## Assignment
Retyping should cover only the lines from the one containing "The width and" through the final line of the records, with pictures omitted.

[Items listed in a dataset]
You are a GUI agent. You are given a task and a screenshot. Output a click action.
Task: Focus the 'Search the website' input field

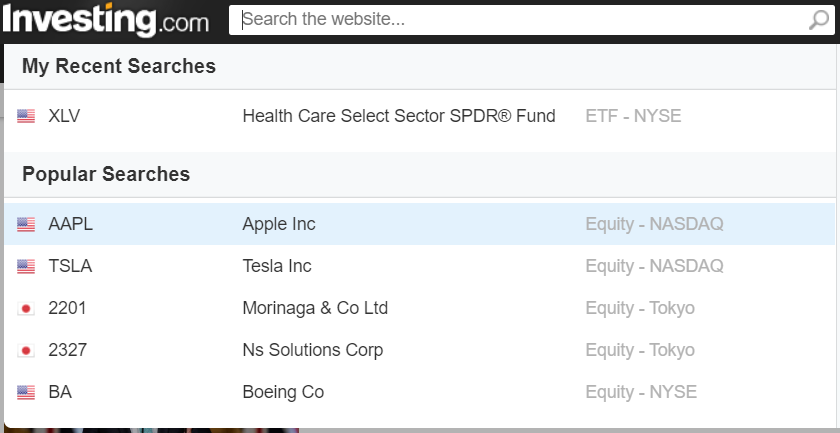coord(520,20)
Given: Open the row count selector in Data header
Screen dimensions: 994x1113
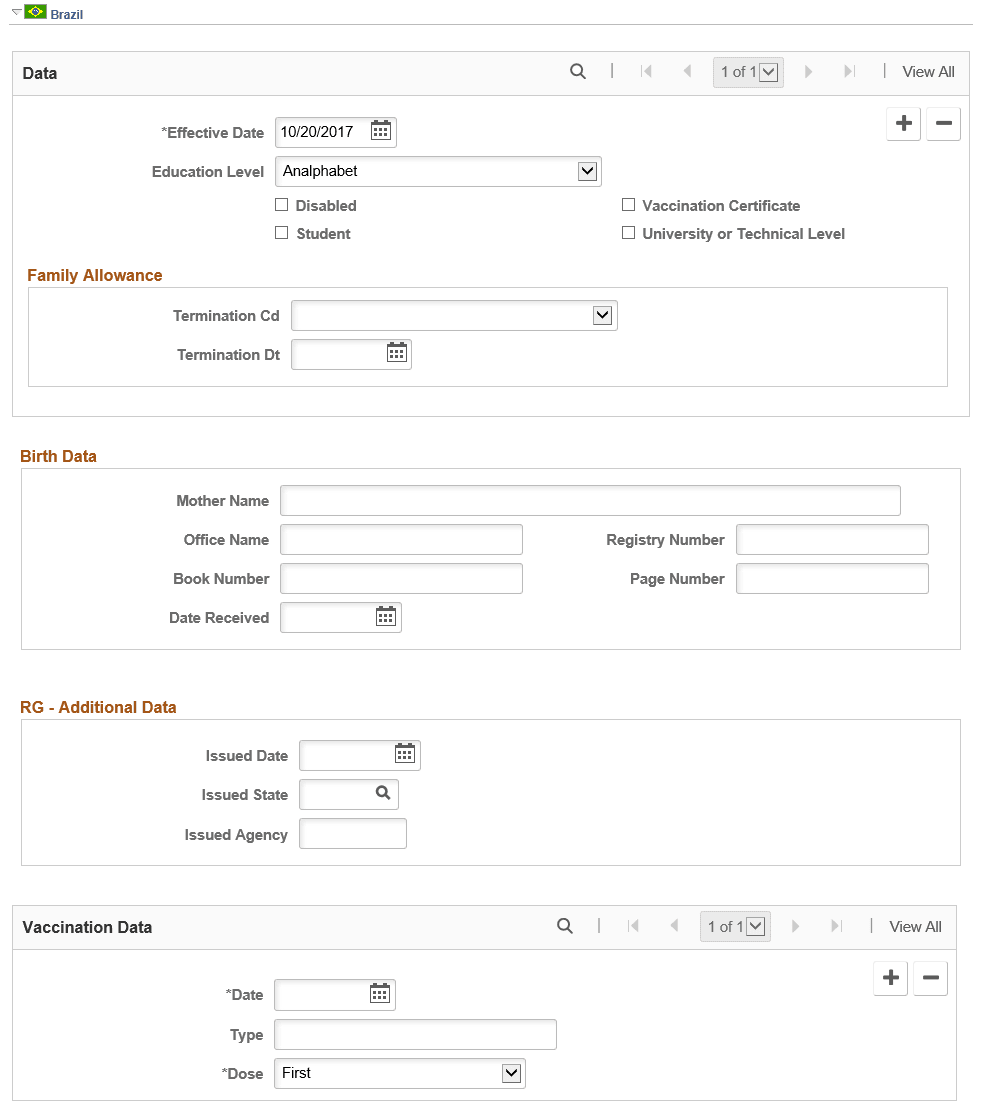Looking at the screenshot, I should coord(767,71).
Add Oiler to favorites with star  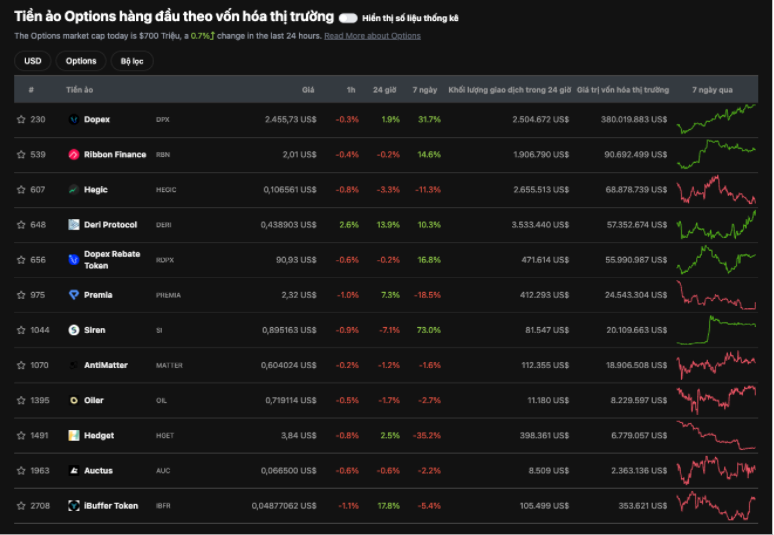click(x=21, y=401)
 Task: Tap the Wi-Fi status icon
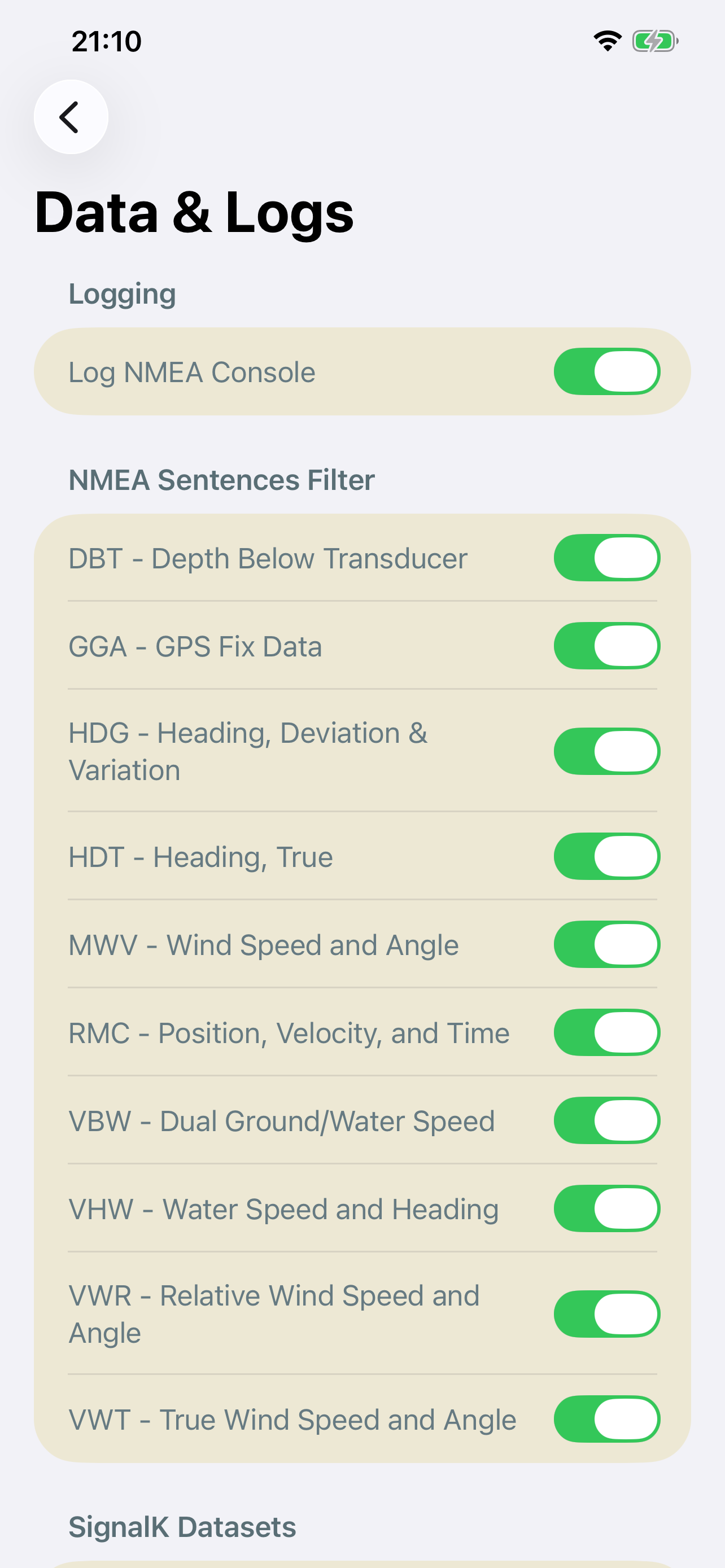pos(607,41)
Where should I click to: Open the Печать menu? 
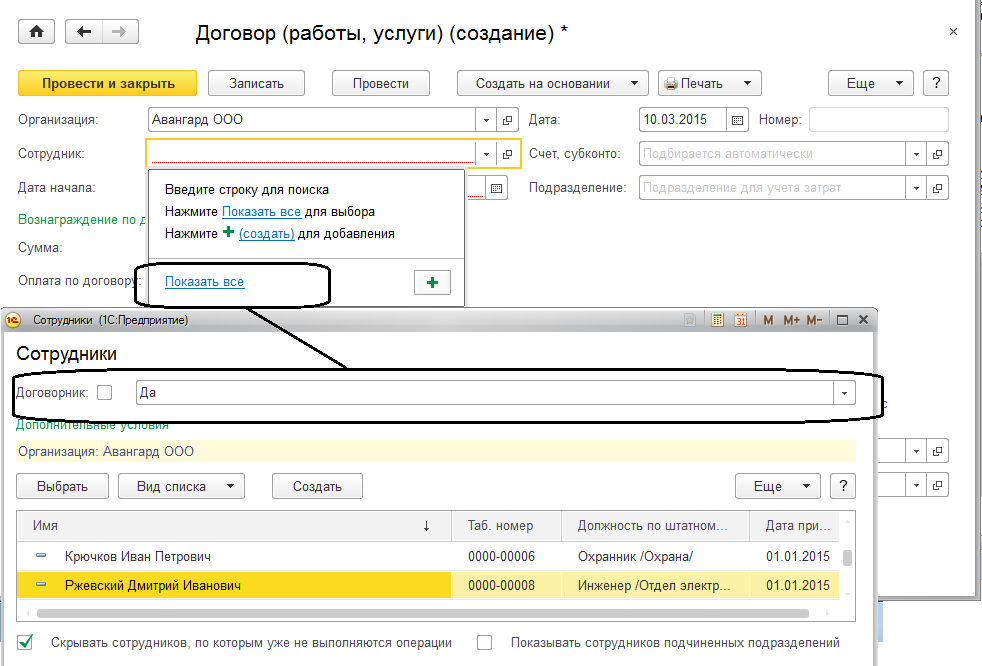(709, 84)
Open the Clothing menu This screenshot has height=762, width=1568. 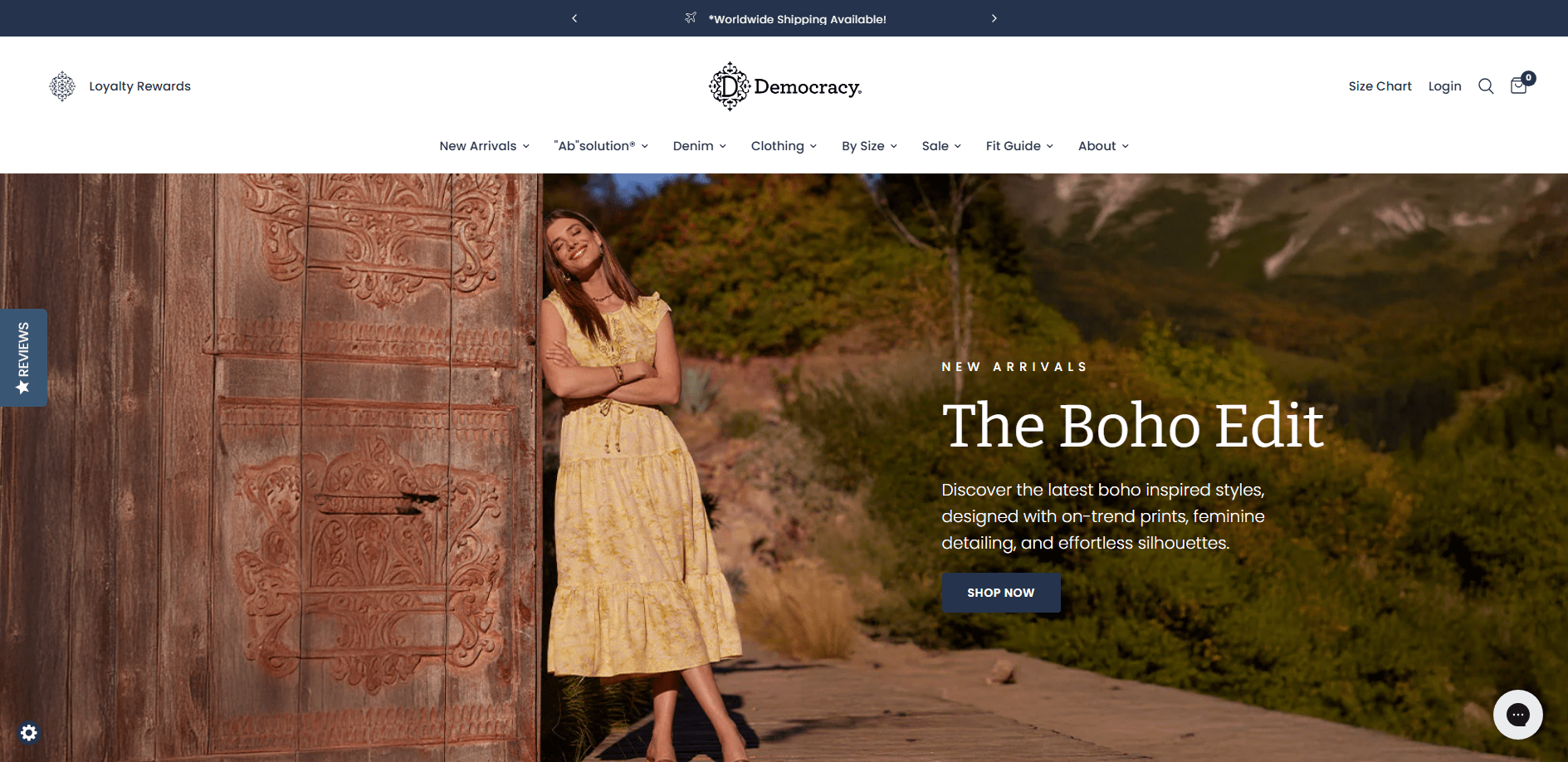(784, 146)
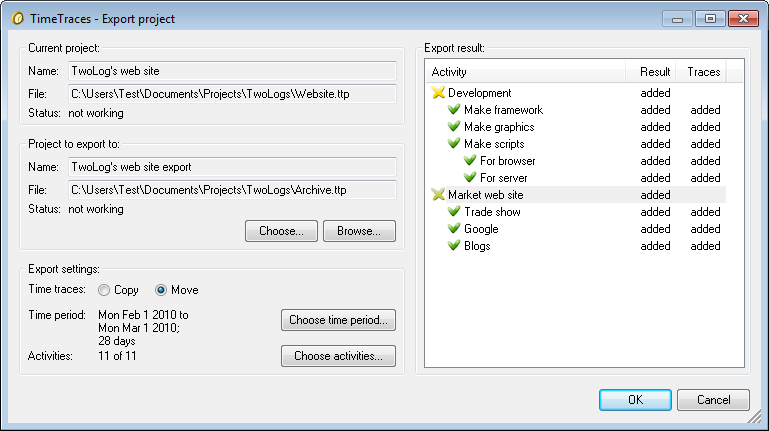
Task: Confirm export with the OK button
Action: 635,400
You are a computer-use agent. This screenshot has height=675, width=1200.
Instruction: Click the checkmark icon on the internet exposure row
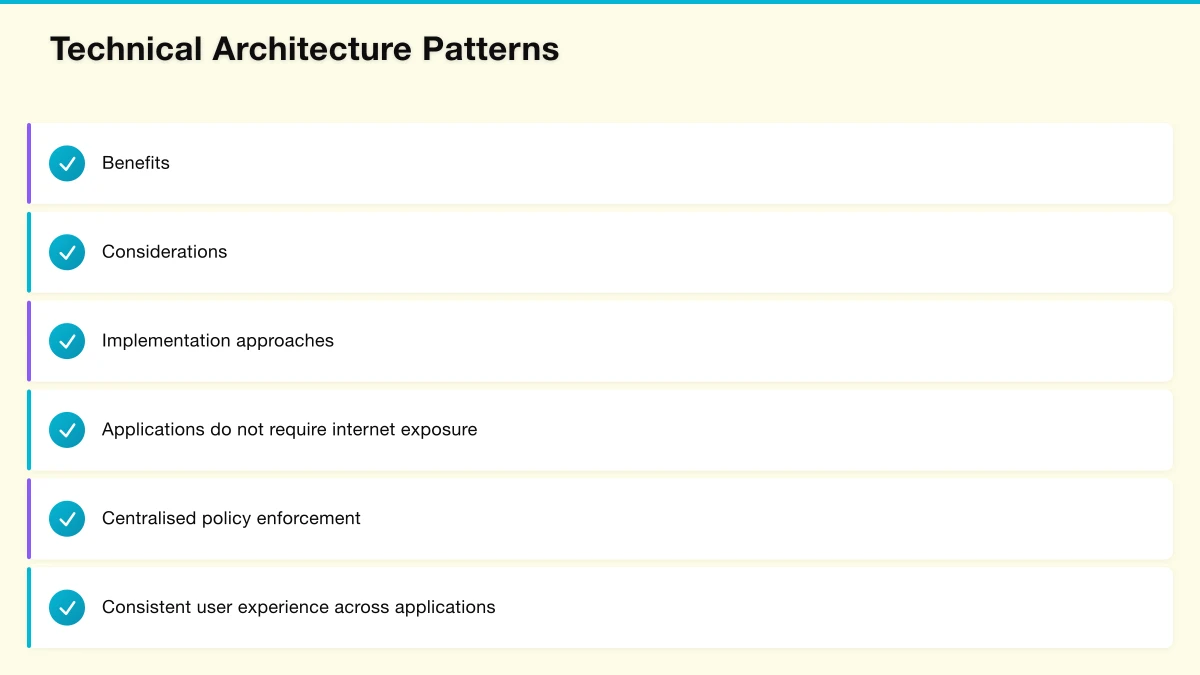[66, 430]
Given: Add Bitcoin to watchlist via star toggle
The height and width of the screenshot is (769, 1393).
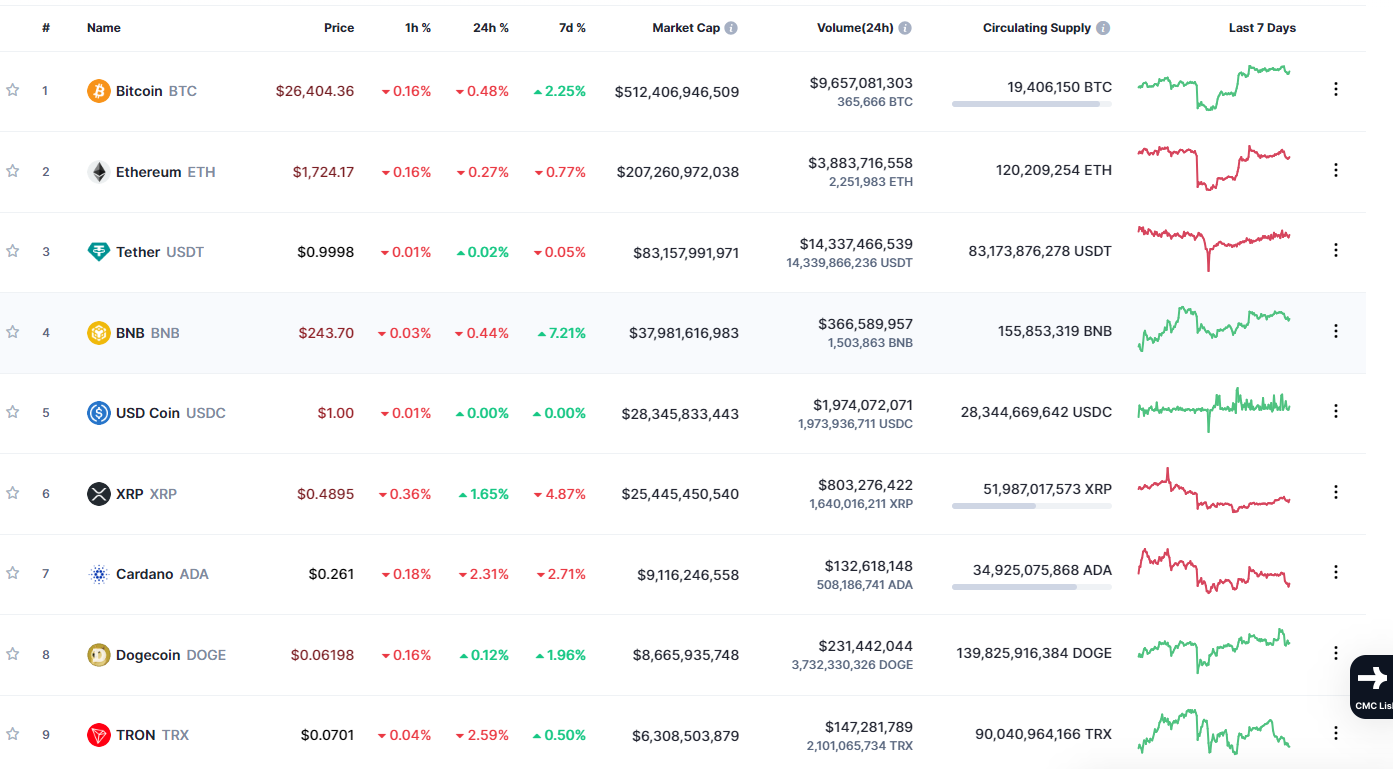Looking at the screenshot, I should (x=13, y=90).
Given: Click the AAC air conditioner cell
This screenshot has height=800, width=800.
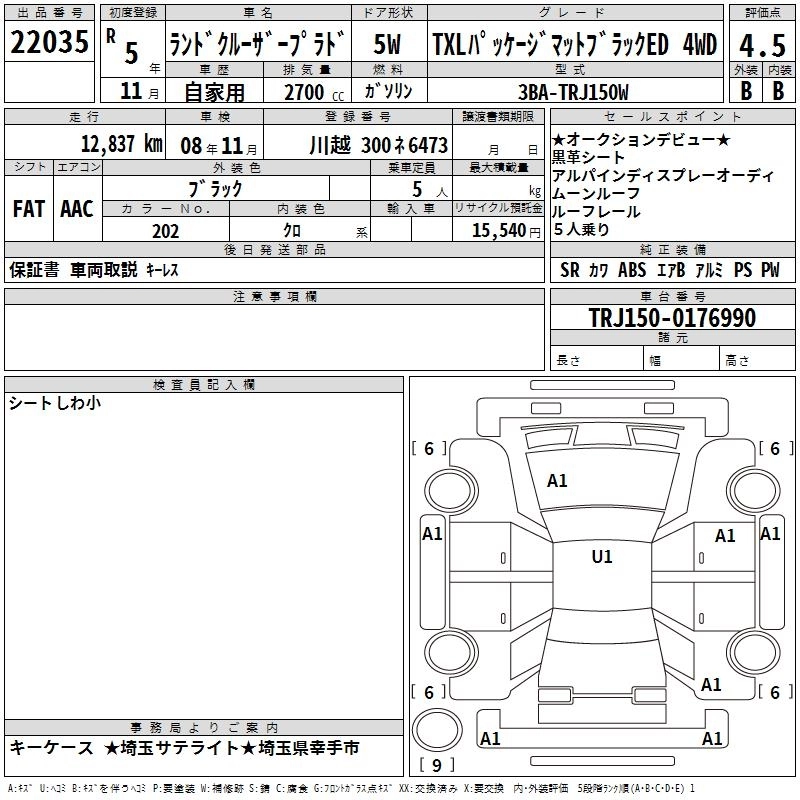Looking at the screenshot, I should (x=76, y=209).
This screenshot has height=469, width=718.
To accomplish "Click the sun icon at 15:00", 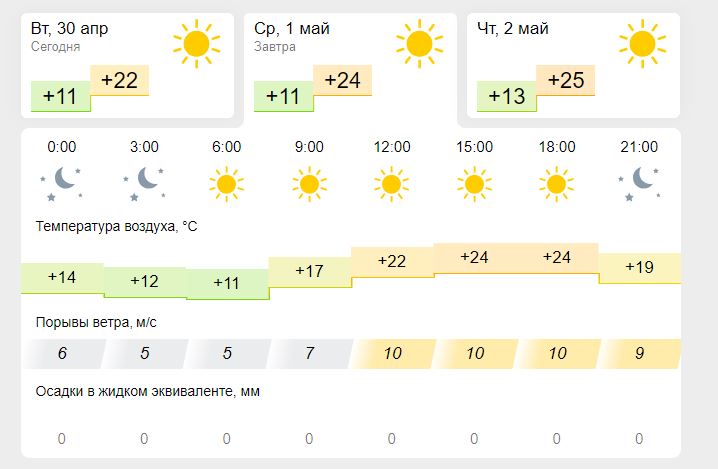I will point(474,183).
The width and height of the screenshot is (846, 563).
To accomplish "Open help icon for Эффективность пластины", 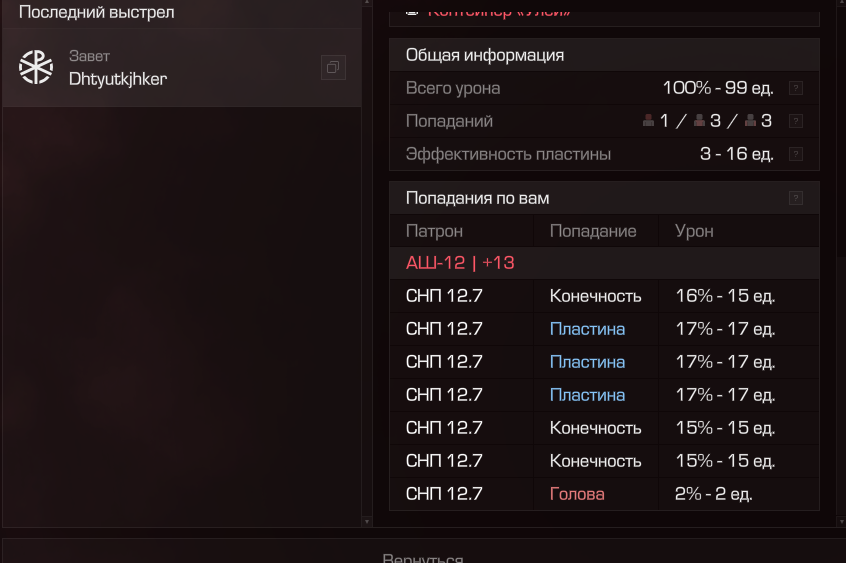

## Final answer
The width and height of the screenshot is (846, 563).
To accomplish "Open help icon for Эффективность пластины", 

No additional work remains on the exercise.